[Extracted records]
######

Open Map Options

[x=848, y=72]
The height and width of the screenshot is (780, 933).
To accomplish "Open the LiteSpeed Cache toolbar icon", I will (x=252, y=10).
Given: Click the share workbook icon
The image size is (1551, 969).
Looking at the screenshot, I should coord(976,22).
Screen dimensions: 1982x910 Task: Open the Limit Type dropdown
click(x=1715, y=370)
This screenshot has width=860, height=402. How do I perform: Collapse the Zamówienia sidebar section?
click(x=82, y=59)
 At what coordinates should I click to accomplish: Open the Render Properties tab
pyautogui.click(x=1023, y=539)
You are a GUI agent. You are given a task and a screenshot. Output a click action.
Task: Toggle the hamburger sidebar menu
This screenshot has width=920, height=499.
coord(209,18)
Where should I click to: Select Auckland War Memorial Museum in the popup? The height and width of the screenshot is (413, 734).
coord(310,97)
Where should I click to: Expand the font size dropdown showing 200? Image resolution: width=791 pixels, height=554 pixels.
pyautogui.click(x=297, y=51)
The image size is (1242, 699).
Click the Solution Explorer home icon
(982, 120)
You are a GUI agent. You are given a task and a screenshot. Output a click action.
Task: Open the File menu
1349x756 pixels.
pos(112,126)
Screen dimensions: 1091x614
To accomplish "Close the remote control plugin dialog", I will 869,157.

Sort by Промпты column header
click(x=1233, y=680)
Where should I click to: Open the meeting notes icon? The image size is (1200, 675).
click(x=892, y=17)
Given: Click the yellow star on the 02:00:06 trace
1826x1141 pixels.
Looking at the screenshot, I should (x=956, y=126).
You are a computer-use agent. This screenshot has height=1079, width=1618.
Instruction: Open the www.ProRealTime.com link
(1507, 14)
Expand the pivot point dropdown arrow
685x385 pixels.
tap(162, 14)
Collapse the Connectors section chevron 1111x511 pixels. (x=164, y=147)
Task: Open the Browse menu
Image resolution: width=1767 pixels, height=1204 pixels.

######

[DIRECTIONS FOR THIS TASK]
Go through the records. Copy each line where "menu" appears.

[FINISHED TASK]
Task: Toggle the hamburger sidebar menu
Task: Open the File menu
Task: Open the Browse menu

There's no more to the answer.